=== Begin Enclosure ===

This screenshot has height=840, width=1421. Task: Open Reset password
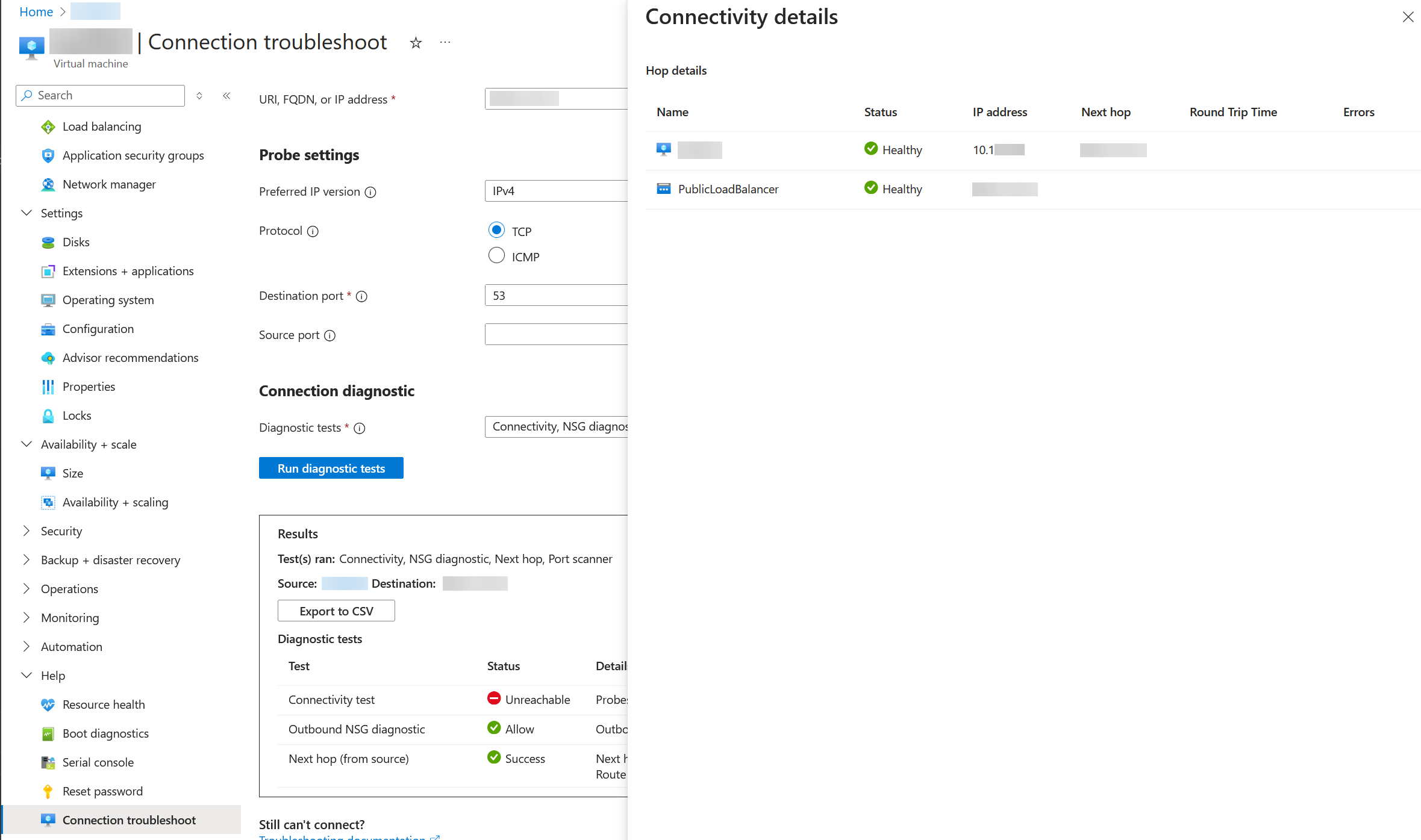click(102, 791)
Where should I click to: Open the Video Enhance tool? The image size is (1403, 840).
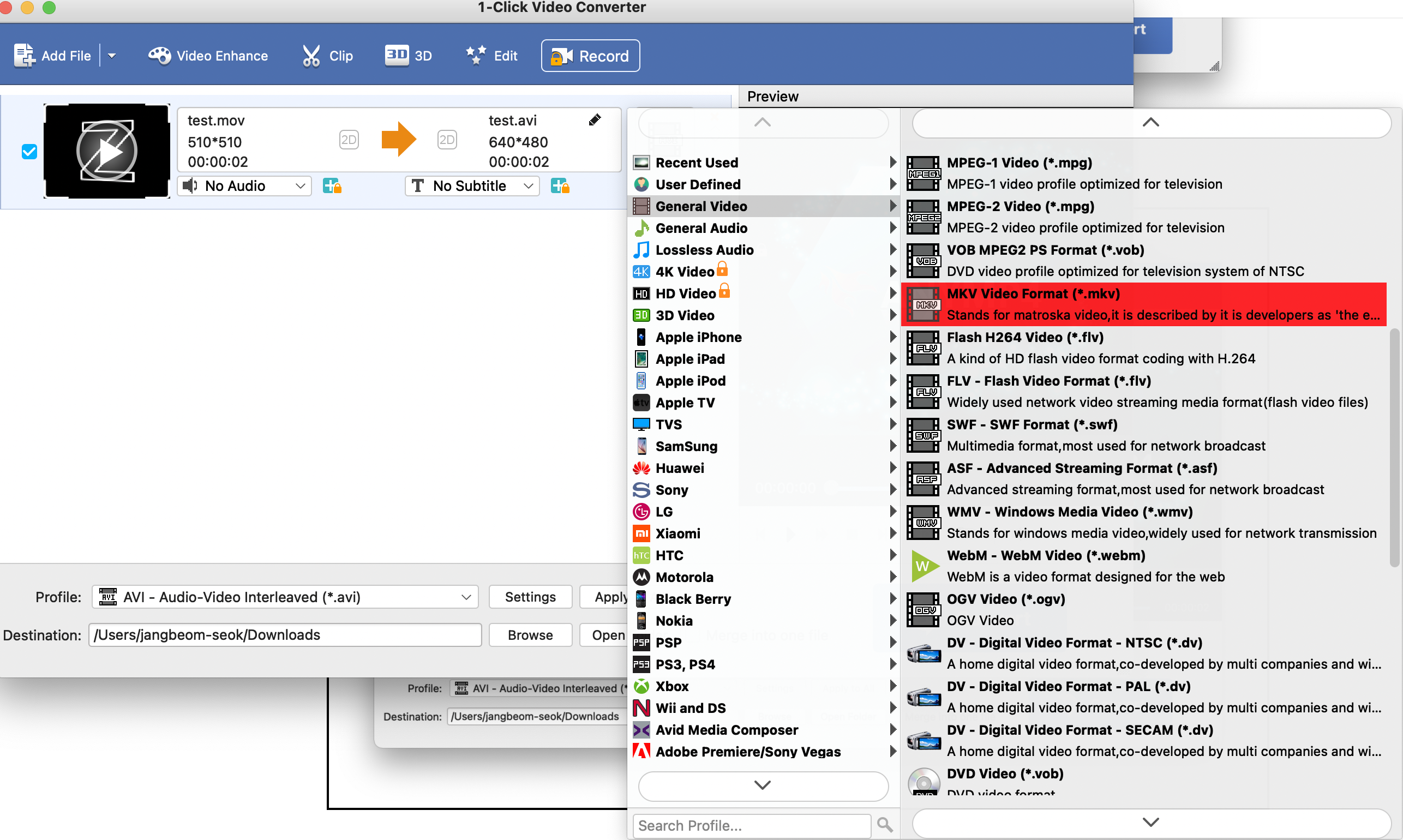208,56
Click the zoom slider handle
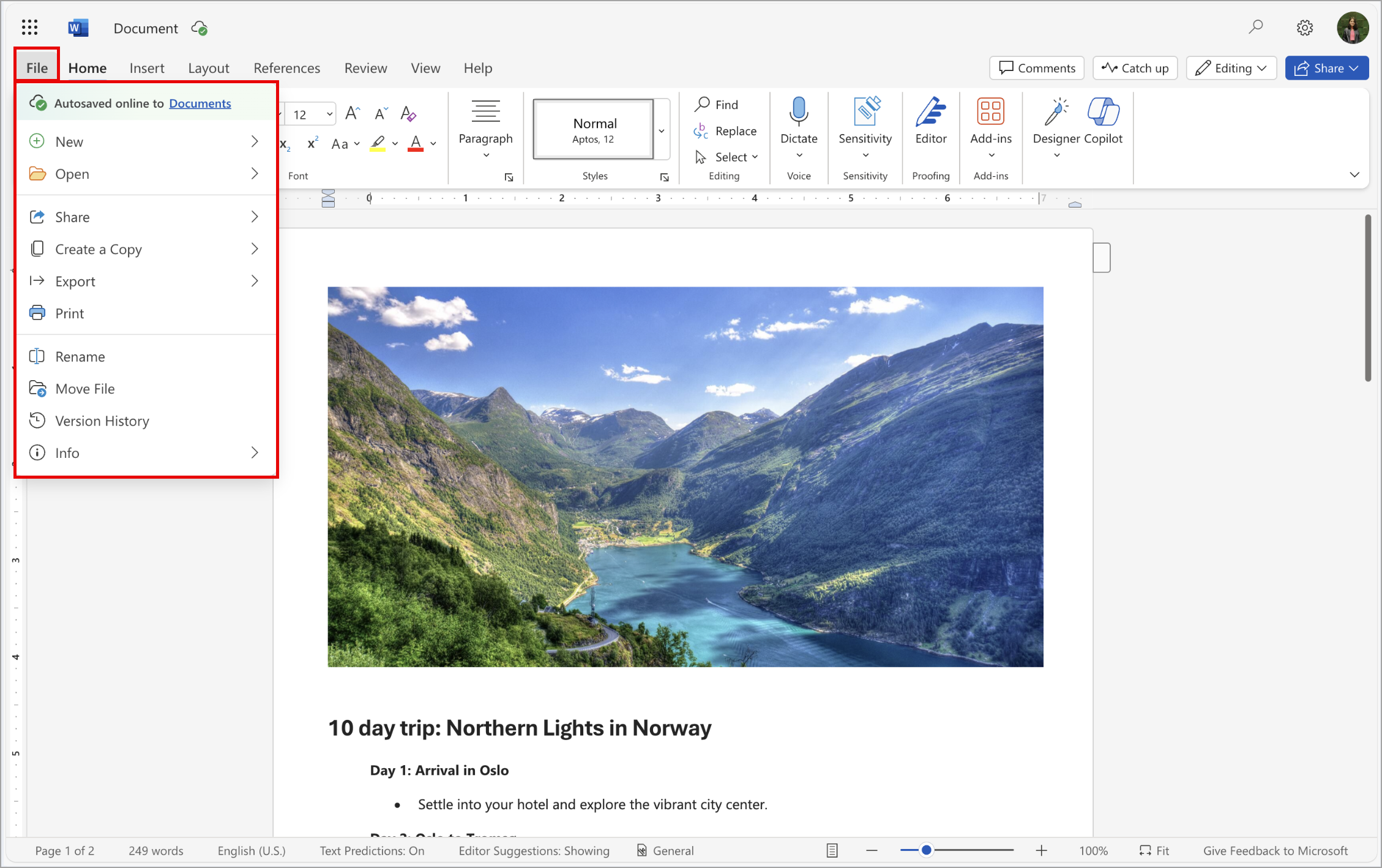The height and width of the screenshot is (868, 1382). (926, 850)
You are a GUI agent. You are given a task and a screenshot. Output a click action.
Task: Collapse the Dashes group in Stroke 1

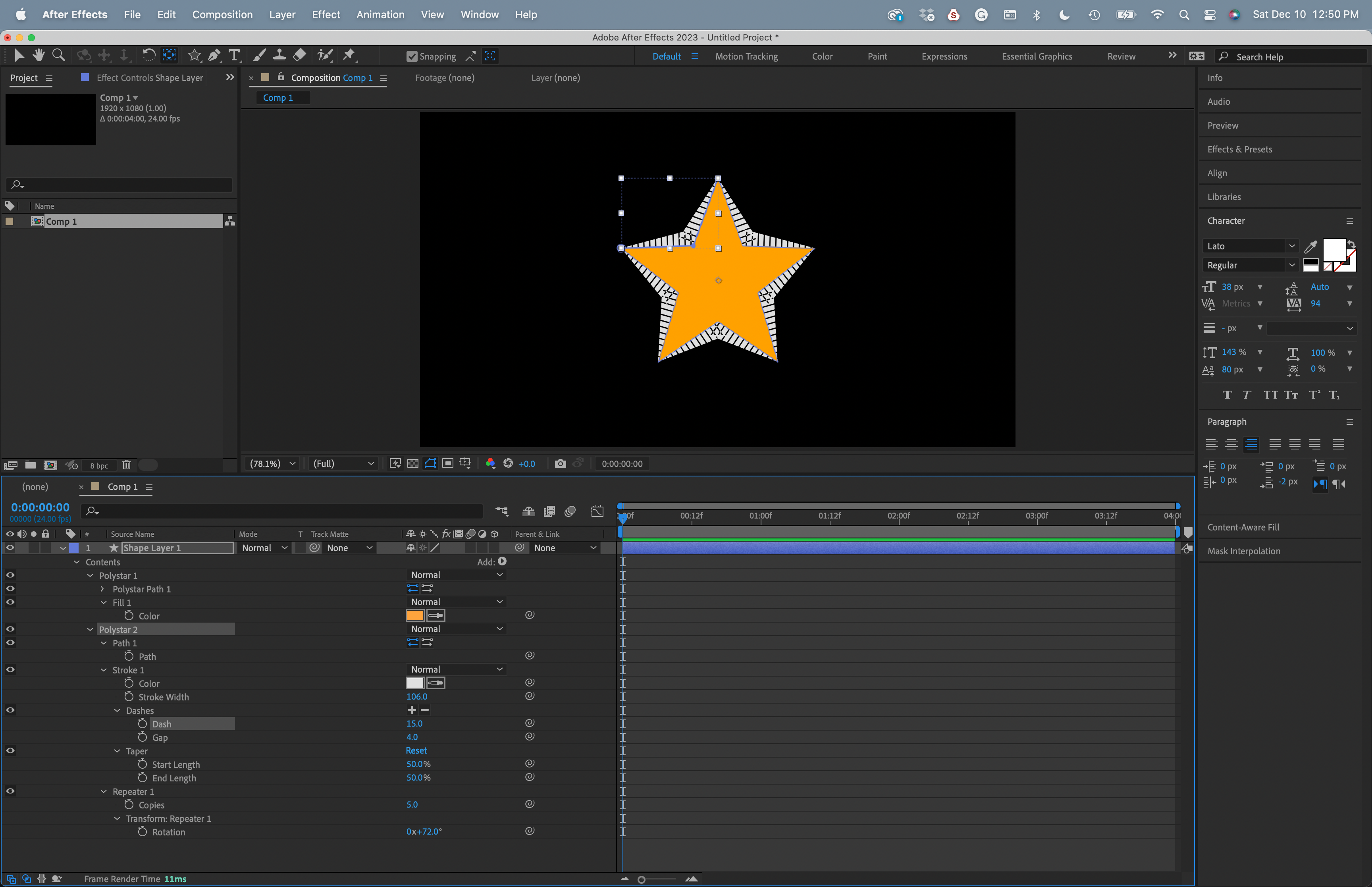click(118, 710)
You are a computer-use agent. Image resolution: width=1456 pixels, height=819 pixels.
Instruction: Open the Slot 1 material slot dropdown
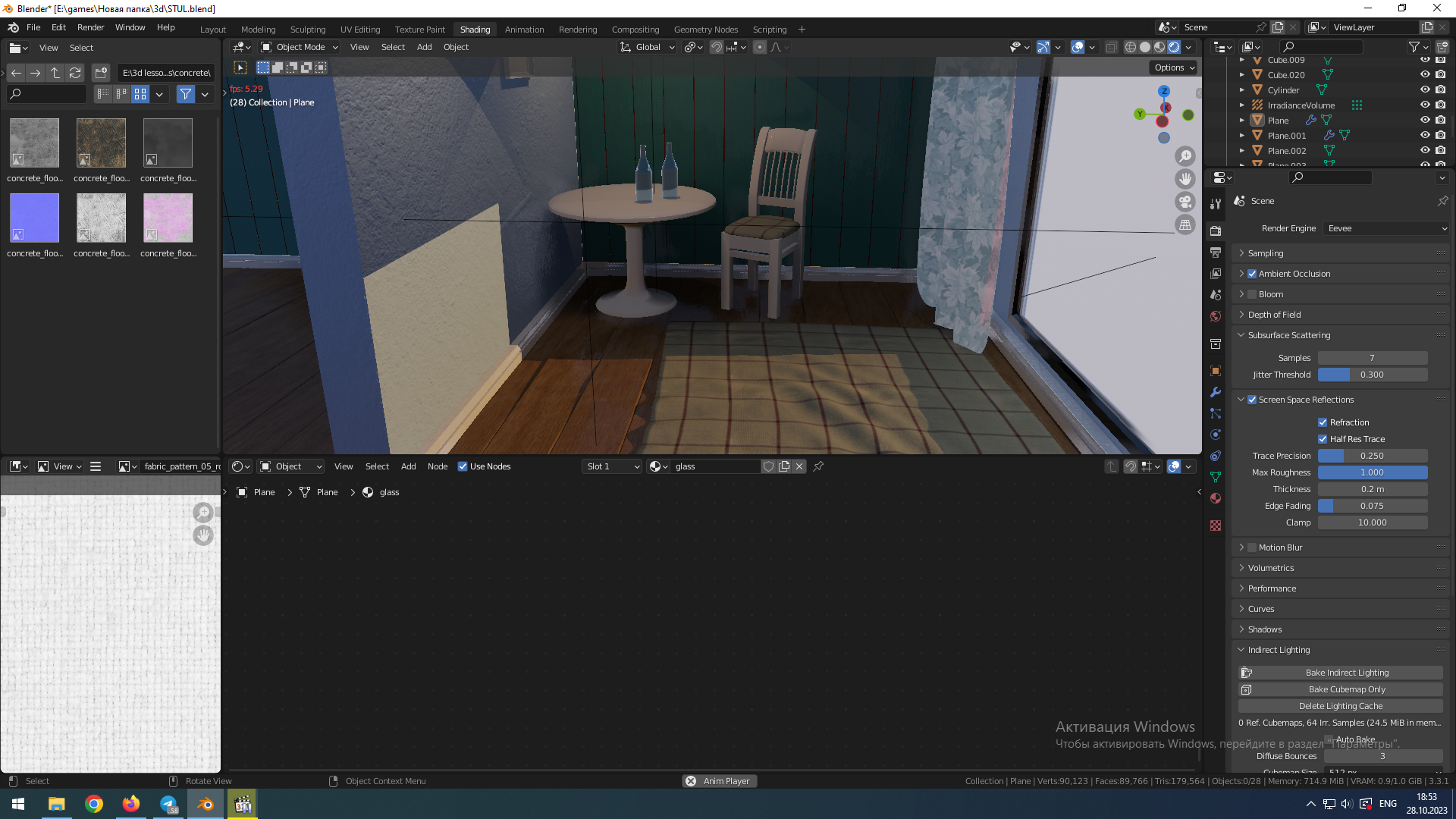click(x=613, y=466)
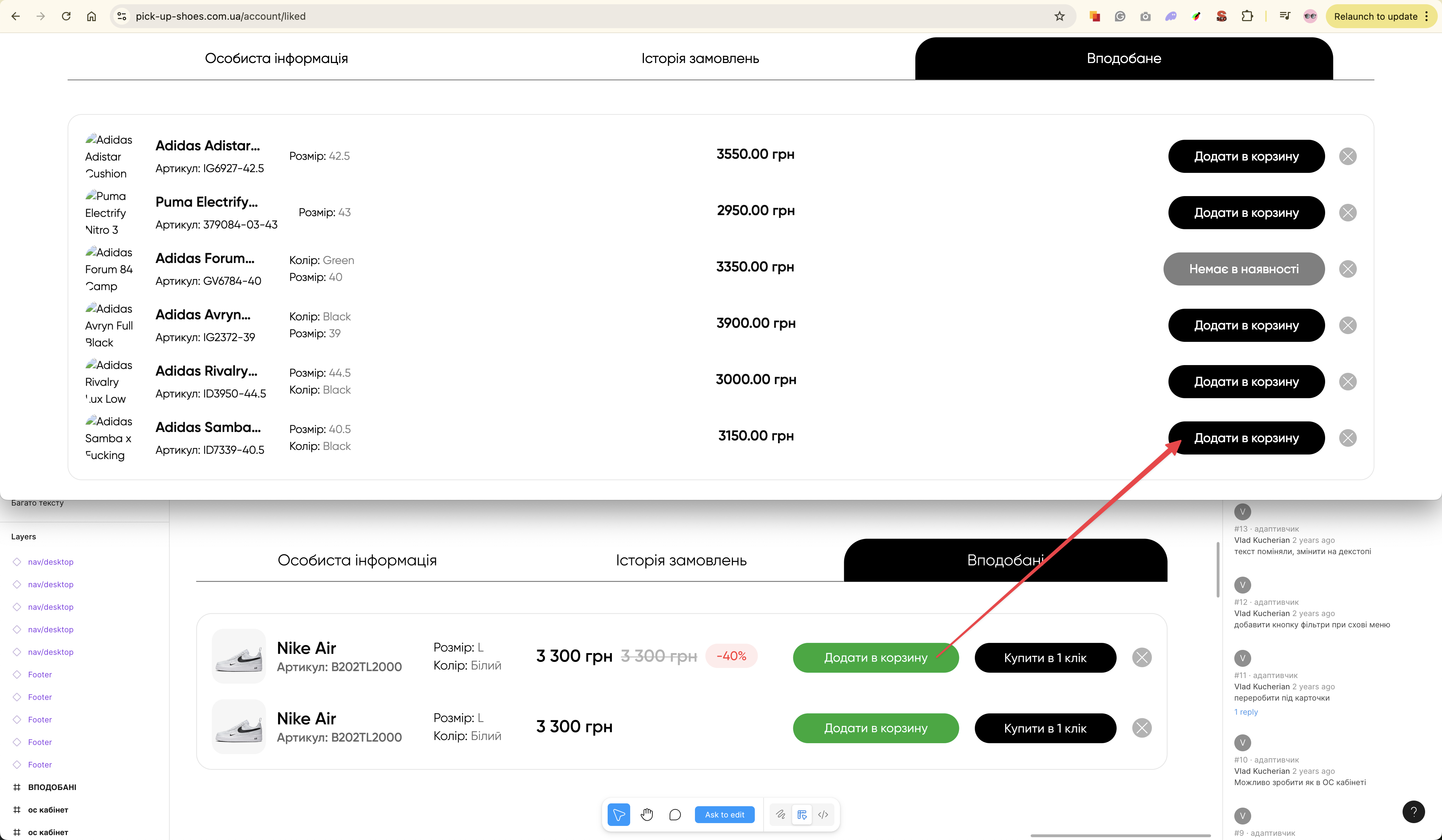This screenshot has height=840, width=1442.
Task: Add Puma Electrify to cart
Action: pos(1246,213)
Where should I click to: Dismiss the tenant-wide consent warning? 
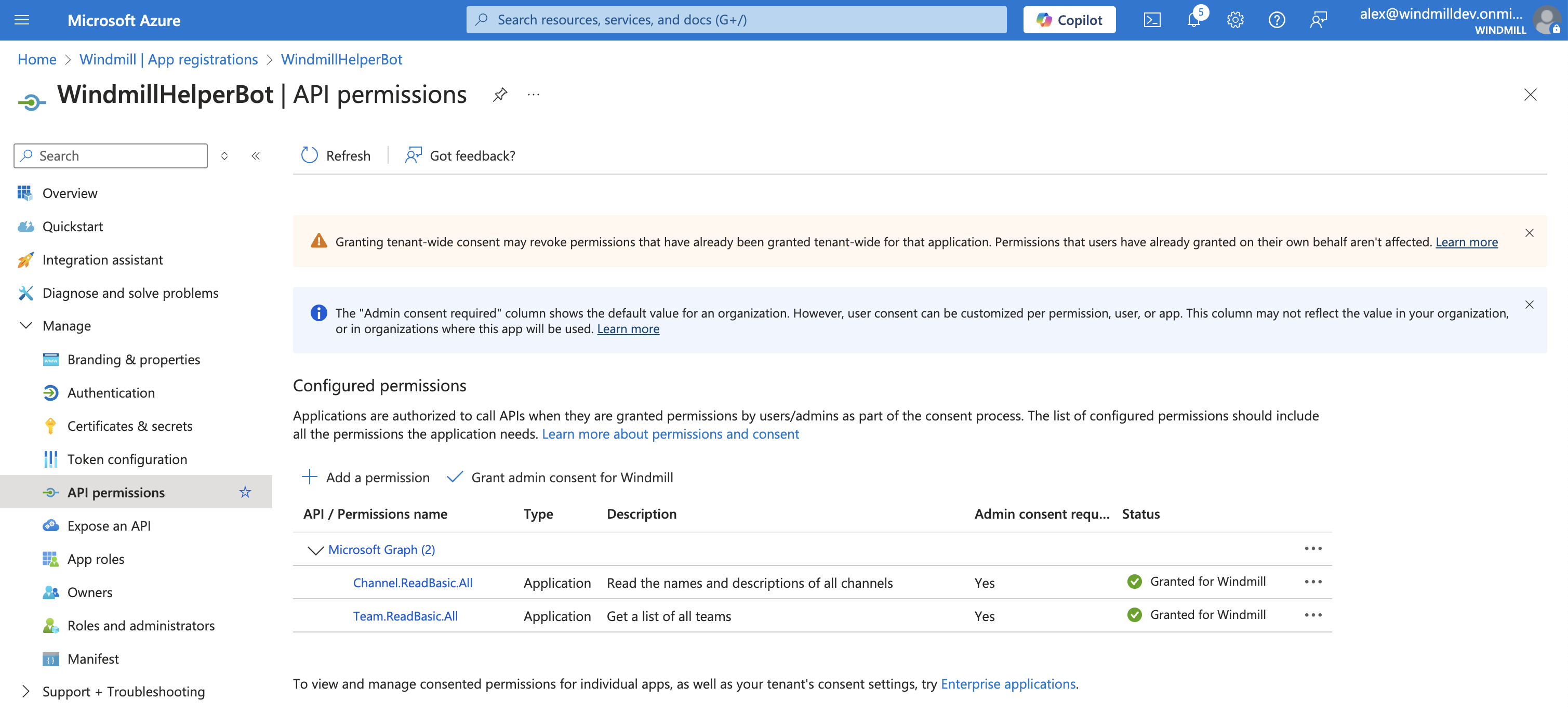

=== End Enclosure ===

• **DESCRIPTION OF THE TASK**
Without any pictures, print the whole listing again exactly as it stands.

• **RESULT OF THIS EXERCISE**
This screenshot has height=840, width=1421. Task: Open Reset password
click(102, 791)
Where should I click to: Open the Video Enhance tool? The image size is (1403, 840).
208,56
Click the zoom slider handle
The height and width of the screenshot is (868, 1382). (926, 850)
You are a GUI agent. You are given a task and a screenshot. Output a click action.
Task: Collapse the Dashes group in Stroke 1

click(118, 710)
You are a computer-use agent. Image resolution: width=1456 pixels, height=819 pixels.
Instruction: Open the Slot 1 material slot dropdown
click(x=613, y=466)
This screenshot has height=840, width=1442.
Task: Add Puma Electrify to cart
Action: pos(1246,213)
Where should I click to: Dismiss the tenant-wide consent warning? 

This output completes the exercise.